What is needed |
Please reproduce each of the following entries word for word, keeping every line unchanged.

▬▬▬▬▬▬▬▬▬▬

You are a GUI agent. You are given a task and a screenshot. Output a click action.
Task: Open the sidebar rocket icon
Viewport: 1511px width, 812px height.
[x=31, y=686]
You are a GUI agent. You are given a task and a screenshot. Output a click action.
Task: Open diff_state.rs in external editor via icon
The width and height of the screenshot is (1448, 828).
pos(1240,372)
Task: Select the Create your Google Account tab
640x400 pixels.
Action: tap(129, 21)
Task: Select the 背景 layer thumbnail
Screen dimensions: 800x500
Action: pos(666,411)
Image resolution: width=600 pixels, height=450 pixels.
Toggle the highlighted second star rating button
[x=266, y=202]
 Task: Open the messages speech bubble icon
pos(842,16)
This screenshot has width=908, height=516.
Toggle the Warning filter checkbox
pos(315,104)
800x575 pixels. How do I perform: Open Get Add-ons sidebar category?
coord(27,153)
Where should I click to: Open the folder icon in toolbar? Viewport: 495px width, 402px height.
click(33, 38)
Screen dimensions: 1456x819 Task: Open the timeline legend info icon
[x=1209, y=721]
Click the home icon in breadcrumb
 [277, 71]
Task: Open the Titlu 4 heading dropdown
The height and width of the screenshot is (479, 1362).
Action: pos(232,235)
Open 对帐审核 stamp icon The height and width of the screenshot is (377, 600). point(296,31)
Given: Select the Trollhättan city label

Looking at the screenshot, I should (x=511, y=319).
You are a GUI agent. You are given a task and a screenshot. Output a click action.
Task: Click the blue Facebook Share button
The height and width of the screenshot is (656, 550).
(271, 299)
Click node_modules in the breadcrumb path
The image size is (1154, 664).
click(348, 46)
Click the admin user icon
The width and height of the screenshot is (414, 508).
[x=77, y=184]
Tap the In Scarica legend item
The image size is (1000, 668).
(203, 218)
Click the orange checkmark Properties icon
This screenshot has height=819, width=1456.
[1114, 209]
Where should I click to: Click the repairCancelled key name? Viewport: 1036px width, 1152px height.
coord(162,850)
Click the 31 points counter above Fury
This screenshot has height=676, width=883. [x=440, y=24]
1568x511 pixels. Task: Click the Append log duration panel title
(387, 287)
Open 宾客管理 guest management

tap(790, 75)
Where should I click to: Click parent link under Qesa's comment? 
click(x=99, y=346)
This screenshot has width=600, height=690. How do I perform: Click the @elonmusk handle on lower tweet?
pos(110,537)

▬▬▬▬▬▬▬▬▬▬

Answer for this exercise |
You are a GUI agent. You are given a task and a screenshot. Output a click action.
Task: Open the sidebar rocket icon
Viewport: 1511px width, 812px height.
[x=31, y=686]
You are a GUI agent. You are given a task and a screenshot. Output a click action.
Task: Open diff_state.rs in external editor via icon
The width and height of the screenshot is (1448, 828).
pos(1240,372)
Task: Select the Create your Google Account tab
640x400 pixels.
Action: tap(129, 21)
Task: Select the 背景 layer thumbnail
Screen dimensions: 800x500
Action: pos(666,411)
Image resolution: width=600 pixels, height=450 pixels.
Toggle the highlighted second star rating button
[x=266, y=202]
 Task: Open the messages speech bubble icon
pos(842,16)
This screenshot has width=908, height=516.
Toggle the Warning filter checkbox
pos(315,104)
800x575 pixels. How do I perform: Open Get Add-ons sidebar category?
coord(27,153)
Where should I click to: Open the folder icon in toolbar? Viewport: 495px width, 402px height.
click(33, 38)
Screen dimensions: 1456x819 Task: Open the timeline legend info icon
[x=1209, y=721]
Click the home icon in breadcrumb
 [277, 71]
Task: Open the Titlu 4 heading dropdown
The height and width of the screenshot is (479, 1362).
Action: pos(232,235)
Open 对帐审核 stamp icon The height and width of the screenshot is (377, 600). point(296,31)
Given: Select the Trollhättan city label

Looking at the screenshot, I should (x=511, y=319).
You are a GUI agent. You are given a task and a screenshot. Output a click action.
Task: Click the blue Facebook Share button
The height and width of the screenshot is (656, 550).
(271, 299)
Click node_modules in the breadcrumb path
The image size is (1154, 664).
click(348, 46)
Click the admin user icon
The width and height of the screenshot is (414, 508).
[x=77, y=184]
Tap the In Scarica legend item
The image size is (1000, 668).
(203, 218)
Click the orange checkmark Properties icon
This screenshot has height=819, width=1456.
[1114, 209]
Where should I click to: Click the repairCancelled key name? Viewport: 1036px width, 1152px height.
coord(162,850)
Click the 31 points counter above Fury
This screenshot has height=676, width=883. [x=440, y=24]
1568x511 pixels. Task: Click the Append log duration panel title
(387, 287)
Open 宾客管理 guest management

tap(790, 75)
Where should I click to: Click parent link under Qesa's comment? 
click(x=99, y=346)
This screenshot has width=600, height=690. How do I perform: Click the @elonmusk handle on lower tweet?
pos(110,537)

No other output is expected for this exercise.